(edit : malgré le scandale incriminant le réalisateur du film, je laisse en l'état ma critique initiale. Libre à vous de la lire ou non...)
Y a des trucs qui me dépassent, comme lorsqu'un réalisateur français nous propose une pépite telle que Les Diables, mais que celle-ci passe totalement inaperçue...
Vous connaissez Vincent Rottiers ? Oui ? Vous connaissez Adèle Haenel ? Aussi ? Vous les trouvez bons ? Et ben figurez-vous que ce que vous avez vu d'eux jusque-là n'est rien en comparaison de ce qu'avait réussi à en tirer Christophe Ruggia, il y a plus de 10 ans déjà... Et rien que pour leurs prestations vous devez voir ce film. J'ai rarement vu deux acteurs aussi habités, alors à cet âge, c'est juste miraculeux.
Ce drame raconte l'histoire d'un frère et d'une soeur d'une dizaine d'années, abandonnés par leurs parents, qui passent leur temps à fuguer des centres spécialisés et des foyers pour retrouver leur maison.

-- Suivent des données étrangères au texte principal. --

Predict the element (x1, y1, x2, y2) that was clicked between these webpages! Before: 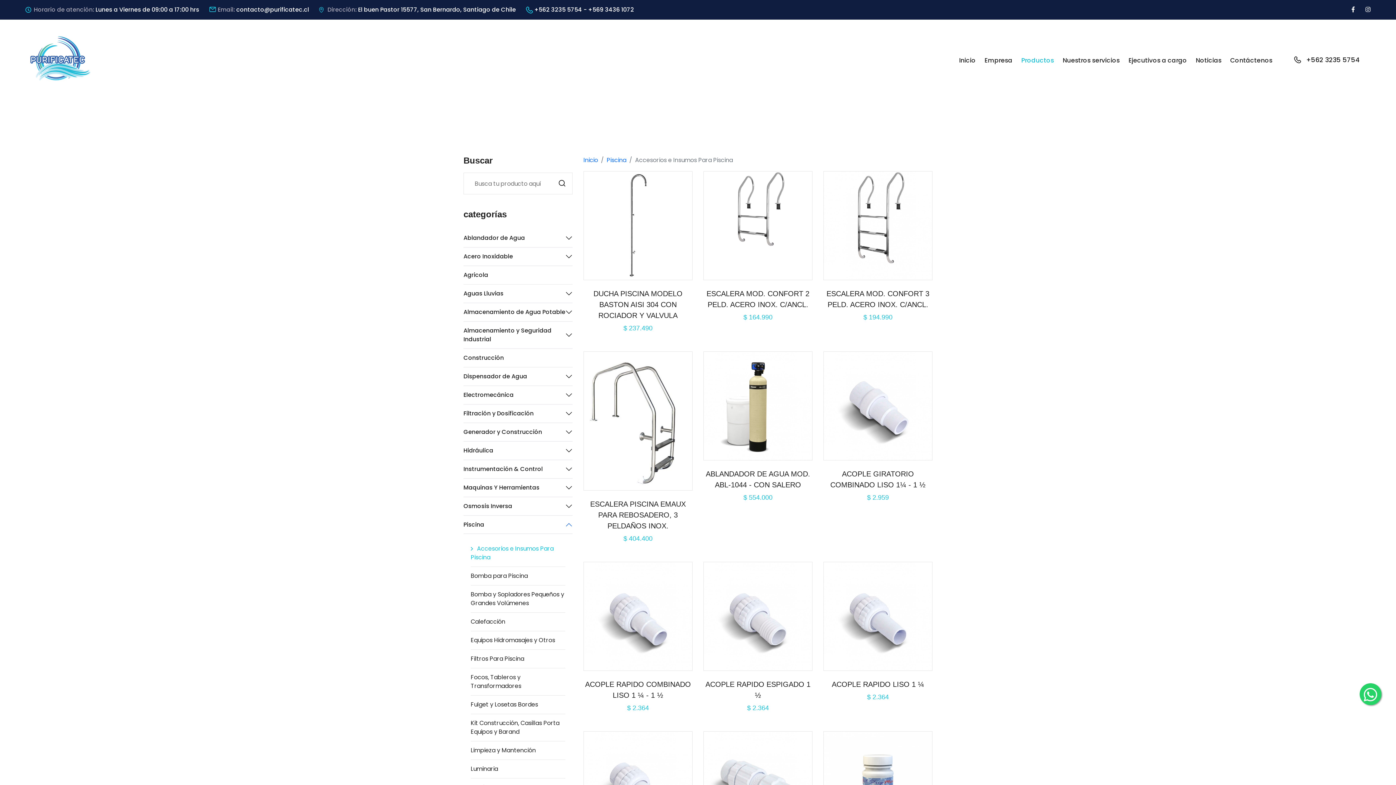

Chloé, apparemment autiste, ne cesse de reproduire en mosaïque - et avec une dextérité certaine - la bâtisse à partir des morceaux de verre de différentes couleurs qu'elle trimbale dans des sacs plastique... Son frère Joseph, écorché vif, ne peut pas supporter l'idée d'être séparé d'elle, d'abord parce qu'il la pense capable de retrouver la maison, mais surtout parce qu'elle est et restera, quoi qu'il arrive, sa seule véritable famille, et pourtant... La suite je vous laisse la découvrir, mais mon dieu que c'est puissant, poignant et poétique !
De la magnifique petite comptine du générique au dernier plan extatique du film, le réalisateur fait preuve d'un grand talent de mise en scène, de narration, de psychologie, et s'il se perd un peu parfois dans des facilités scénaristiques (l'arbre abattu sur la sortie, le mec qui n'arrive pas à retenir Joseph dans l'appart, le car-jacking), l'ensemble s'avère tellement édifiant, tellement truffé de scènes sidérantes - souvent violentes -, et rend si bien compte de la détresse de ces deux enfants pour qui tout est déjà perdu et pour qui personne ne peut déjà plus rien, qu'on se retrouve à chaque fois rattrapé par ses émotions...
Il faut dire que le scénario, moralement incorrect, n'est pas du genre à nous faire de fleurs, et pourquoi nous en ferait-il d'ailleurs ? Les diables de souffrance en quête de paradis n'ont que trop peu de chance de l'atteindre un jour, quoique pour un instant peut-être... L'instant d'une fuite et celui d'effleurer la liberté, de retrouver à n'importe quel prix et par n'importe quel moyen ce qu'ils ont perdu : l'innocence et la confiance en l'autre...
Les Diables, c'est avant tout un film d'amour extrême, mais également un film mystérieux et d'une grande sincérité, que j'aimerais tellement donner envie de voir, et ce même en streaming... Parce qu'il faut réparer cette injustice.